**** Data in this exercise ****
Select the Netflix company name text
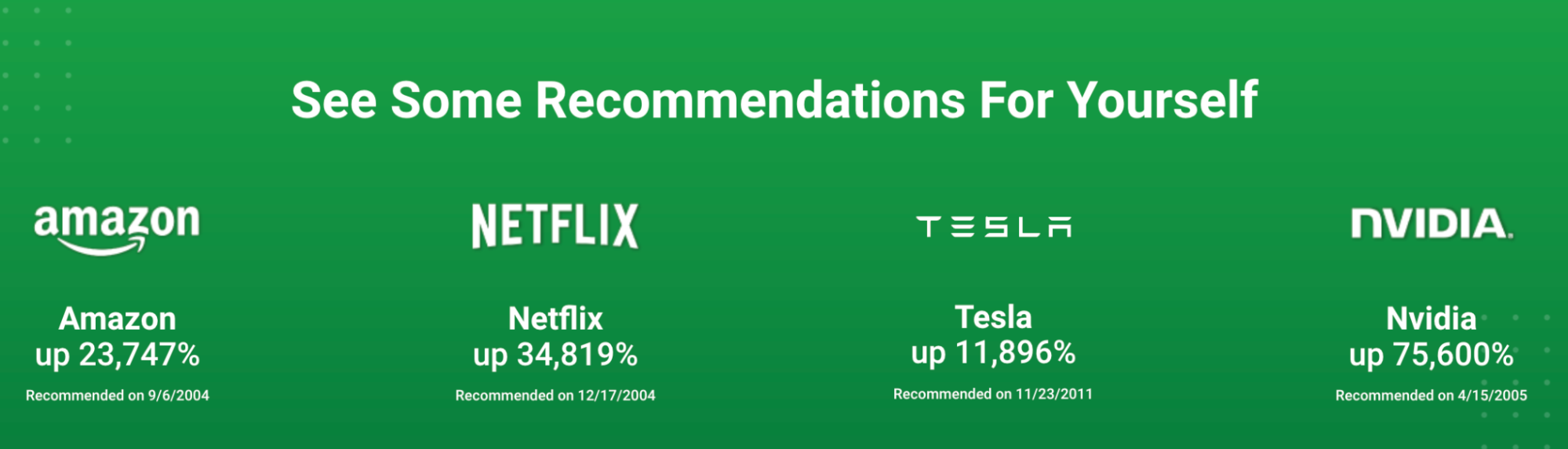The height and width of the screenshot is (449, 1568). [x=555, y=319]
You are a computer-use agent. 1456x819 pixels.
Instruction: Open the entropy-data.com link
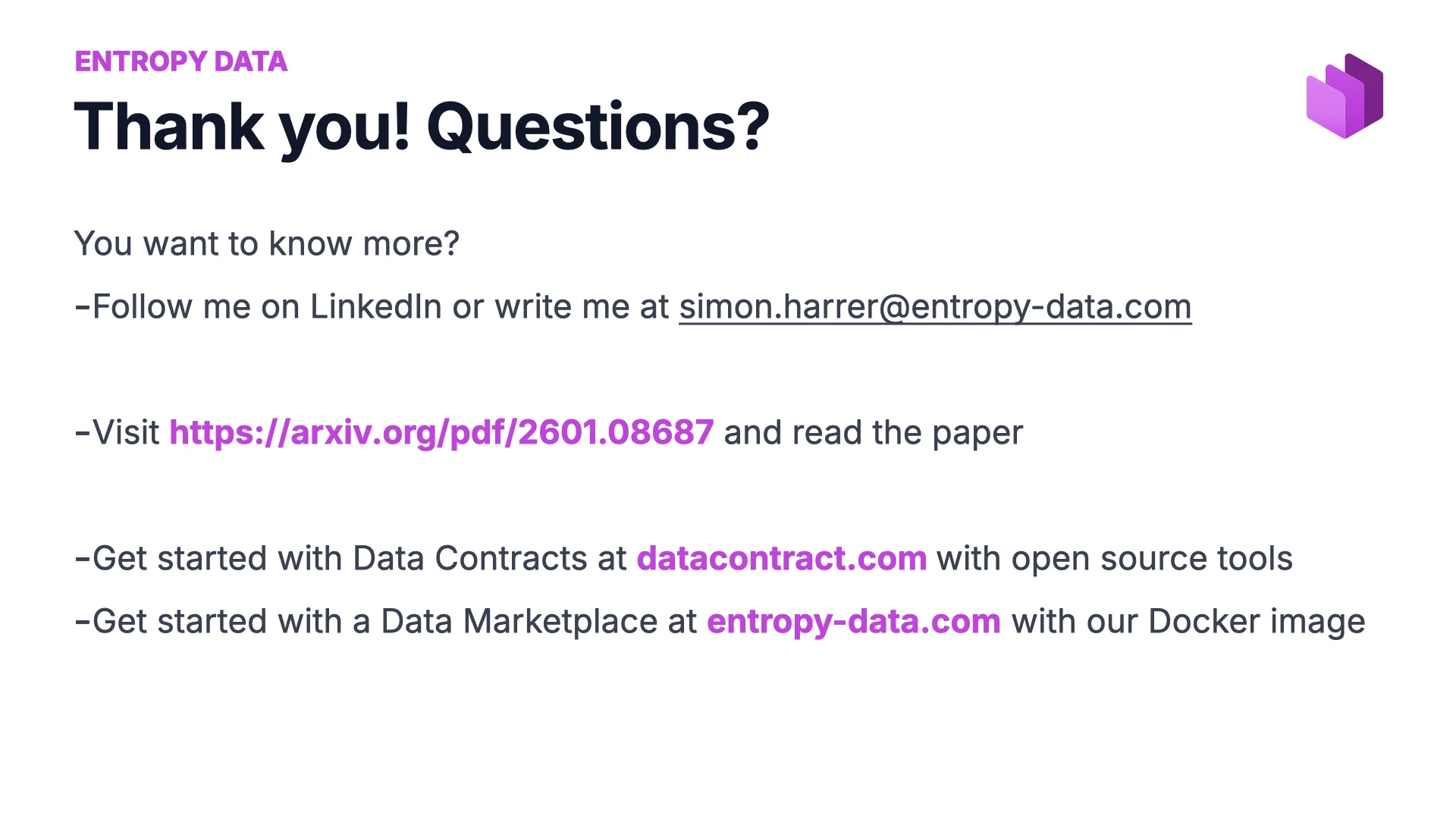pos(853,622)
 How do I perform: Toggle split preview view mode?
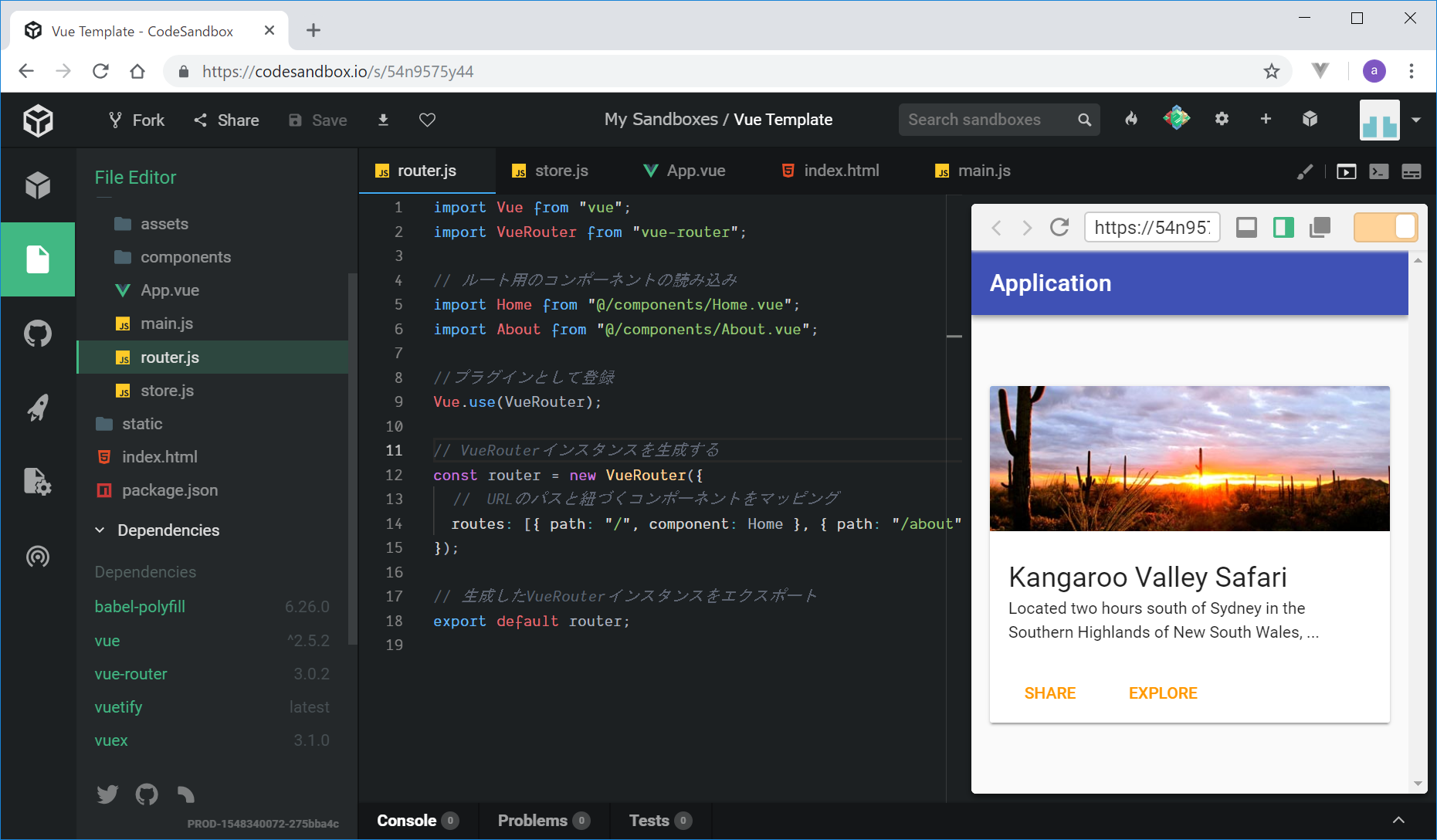(1283, 228)
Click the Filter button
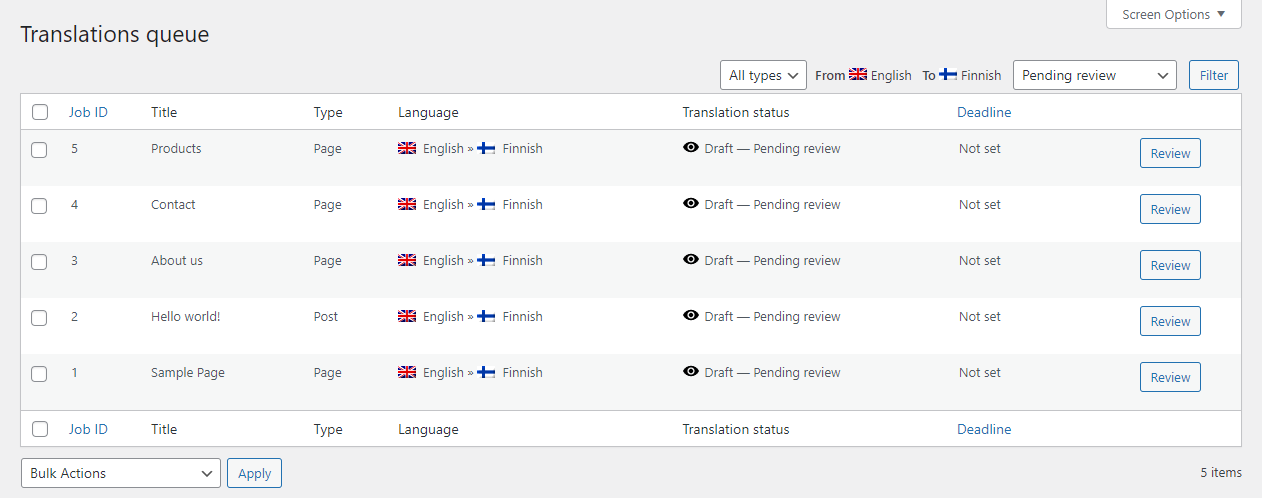Image resolution: width=1262 pixels, height=498 pixels. [x=1214, y=75]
****
Transcribe word for word only the lines from the one with "How do I perform: Toggle" through the end of the listing; every picture is to be omitted.

 How do I perform: Toggle split preview view mode?
(1283, 228)
Click the Filter button
Image resolution: width=1262 pixels, height=498 pixels. [x=1214, y=75]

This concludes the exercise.